Pour marquer le passage du temps, la femme de ma vie m’a offert un petit livre bien passionnant, très accessible pour les non-historiens et qui creuse un peu un problème que la plupart des chroniqueurs laissent dans le flou : à quelle heure précise de quel jour précis de quelle année... tel ou tel événement s’est-il précisément produit ?

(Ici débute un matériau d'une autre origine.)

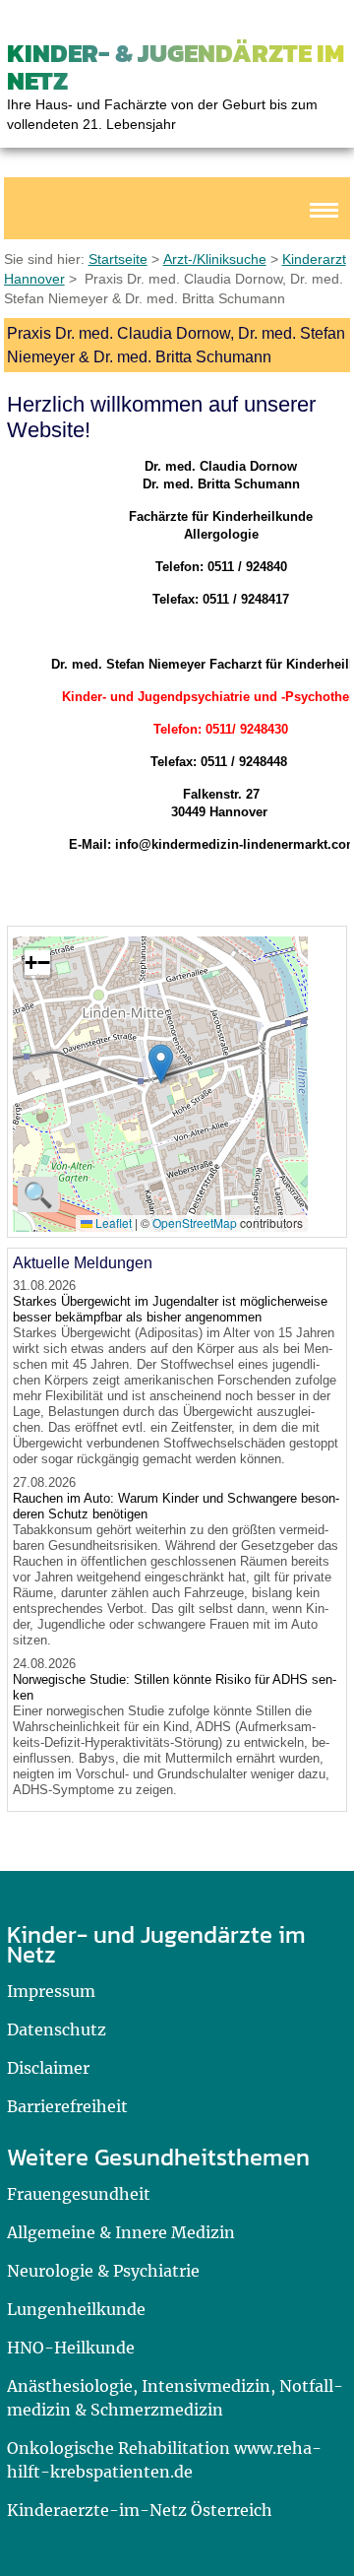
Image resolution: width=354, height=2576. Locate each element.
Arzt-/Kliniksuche (214, 259)
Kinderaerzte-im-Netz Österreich (139, 2510)
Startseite (118, 259)
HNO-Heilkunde (71, 2347)
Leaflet (112, 1222)
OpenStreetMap (194, 1222)
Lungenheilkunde (76, 2309)
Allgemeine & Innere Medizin (121, 2232)
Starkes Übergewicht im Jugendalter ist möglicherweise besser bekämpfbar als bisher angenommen (170, 1309)
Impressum (51, 1991)
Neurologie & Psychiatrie (103, 2271)
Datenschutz (56, 2029)
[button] (160, 1064)
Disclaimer (48, 2068)
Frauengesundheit (78, 2194)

Le 30 février d’Olivier Marchon est riche en anecdotes amusantes, mais simples à élucider, comme celle de sainte Thérèse mourant dans la nuit du 4 au 15 octobre 1582 ou celle de Shakespeare et de Cervantes mourant tous deux le 23 avril 1616 avec cependant dix jours d’écart. D'autres faits sont plus étonnants, comme la découverte dans la cathédrale de Salisbury de la tombe d'un enfant qui naquit le 13 mai de l’année du Seigneur 1683 et mourut le 19 février de la même année.

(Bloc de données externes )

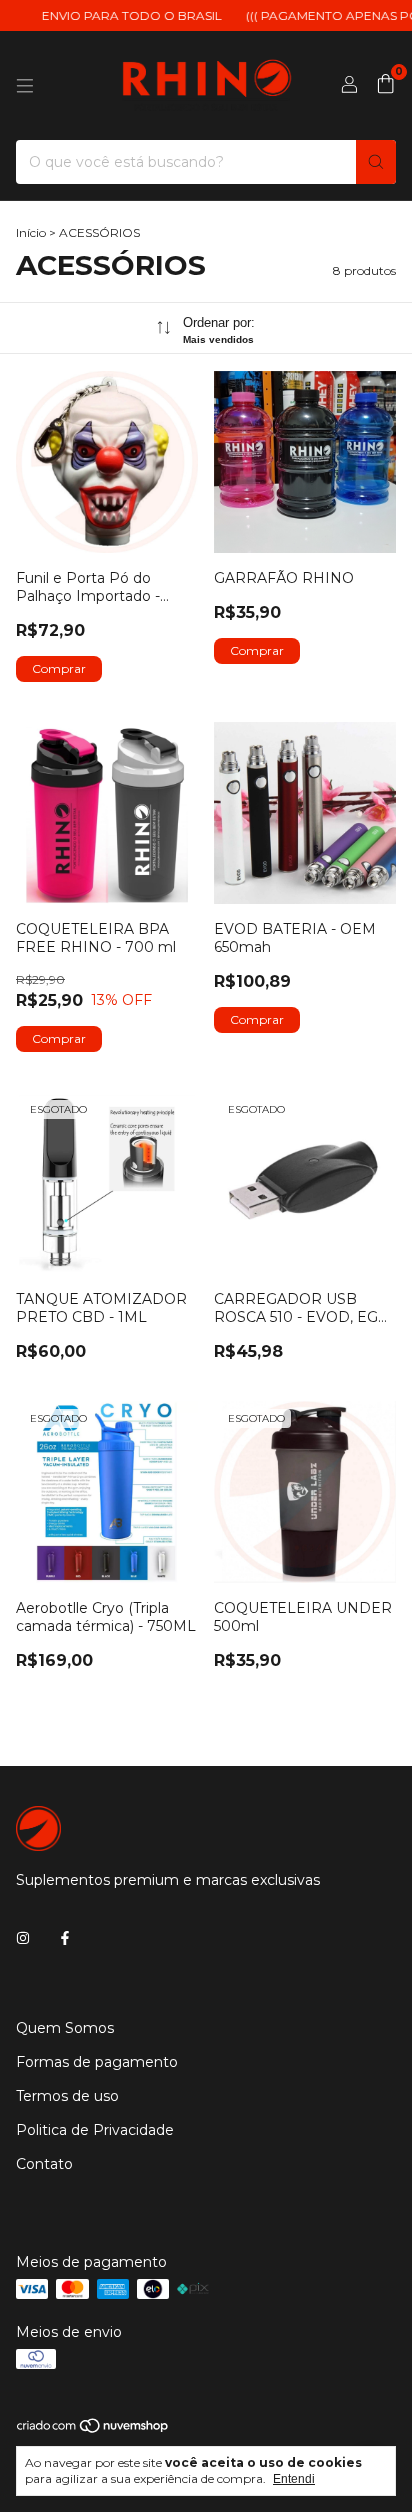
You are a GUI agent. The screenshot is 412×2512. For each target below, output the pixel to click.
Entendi (294, 2479)
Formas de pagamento (97, 2062)
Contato (44, 2164)
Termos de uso (67, 2096)
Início (31, 232)
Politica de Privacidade (95, 2130)
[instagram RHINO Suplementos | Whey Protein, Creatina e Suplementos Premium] (23, 1938)
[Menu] (25, 86)
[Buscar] (376, 162)
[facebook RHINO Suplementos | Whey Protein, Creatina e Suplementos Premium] (65, 1938)
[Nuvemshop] (93, 2429)
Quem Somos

L’heure elle-même est sujet à de peu compréhensibles variations : avant la révolution, lorsqu’il était 0 heure à Prague (c’est dire, à l’heure bohémienne, que le soleil venait de s’y lever) il était déjà 3 heures du matin à Paris (où l’on se réglait sur les milieux du jour et de la nuit) et 4 heures du matin à Bâle (où l’on comptait une heure de plus qu’à l’heure française pour rappeler une ruse de guerre datant de 1444) et même 8 heures à Venise où l’on suivait l’heure italienne commençant chaque jour 30 minutes (le temps de dire la prière de l’Angélus) après le coucher du soleil.
En somme chaque pays avait son heure comme il avait sa monnaie, et depuis César donnant son nom au calendrier julien, la mesure du temps était une prérogative "souveraine".
Comme la monnaie n'est pas un poids d'or ou d'argent immuable, le temps n’est pas fait de quelque élément naturel objectif (le temps d’écoulement d’un volume de sable ou d’eau fixe) mais porte la marque du pouvoir politique. Et comme pour la monnaie, cette marque n'est pas un simple poinçon mais bien l'empreinte d'une intention que le prince y imprime, s'il le veut, quand il le veut.
Le passage au calendrier réformé par le pape Grégoire en 1582 va ainsi s’étaler, pays par pays, jusqu’au 20ème siècle. Du coup, le nombre de jours à rattraper variera aussi. Si prompte à s’afficher moderne, la volonté politique peut s’arc-bouter dans des postures absurdes comme celles des protestants décrits par Kepler comme aimant mieux être en désaccord avec le Soleil qu’en accord avec le pape.
La plus vieille horloge de Paris fut installée en 1371 sous Charles V, sur le mur du Palais royal de la Cité. Notons que dans le même bâtiment, on battit longtemps monnaie...
Mais insensiblement la technique et la science imposent leurs logiques.
La mécanique de l'horloge impose l’heure à durée constante : les antiques heures du cadran solaire qui variaient du simple au double entre jour et nuit et d’une saison à l’autre vont progressivement disparaître.
Les mathématiques remplacent lentement l’observation des astres, libèrent de l'observation des signaux naturels, imposent l’heure française contre ses rivales (même si l’heure italienne persiste jusqu’au milieu du 19ème) puis l’heure moyenne (la même à Brest et à Strasbourg mais surtout la même quelle que soit l’heure précise du zénith) plutôt que l’heure réglée sur le midi « vrai ».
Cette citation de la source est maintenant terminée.